Writer identification is the procedure of identifying individuals from handwriting. Writer identification is a common interest in biometric authentication and verification systems, and numerous studies are available for English, Chinese, Arabic, and Persian specific handwriting. This paper introduces a supervised offline Indic script writer identification system that can identify individuals using less than a single page of handwriting. A lightweight Convolutional Neural Network (CNN) architecture fused with non-trainable Gabor filters is used as an identification model that can recognize writers from scarce data. For the experiment, we used BanglaWriting dataset, which is openly available for Bengali writing and writer recognition.
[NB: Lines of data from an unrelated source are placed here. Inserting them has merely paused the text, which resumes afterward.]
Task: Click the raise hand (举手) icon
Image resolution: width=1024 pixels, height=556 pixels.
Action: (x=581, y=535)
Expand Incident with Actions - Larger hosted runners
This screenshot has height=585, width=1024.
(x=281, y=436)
Further, we added Devanagari and Telugu datasets for evaluation. The overall evaluation shows that the proposed thresholded Gabor-based CNN architecture performs superior to numerous deep CNN architectures for Indic writer recognition.

Highlights

  • H ANDWRITING biometrics is a division of biological phenomena that allows a person to be identified and authenticated based on a set of recognizable and verifiable features that are unique and specific among individuals [1]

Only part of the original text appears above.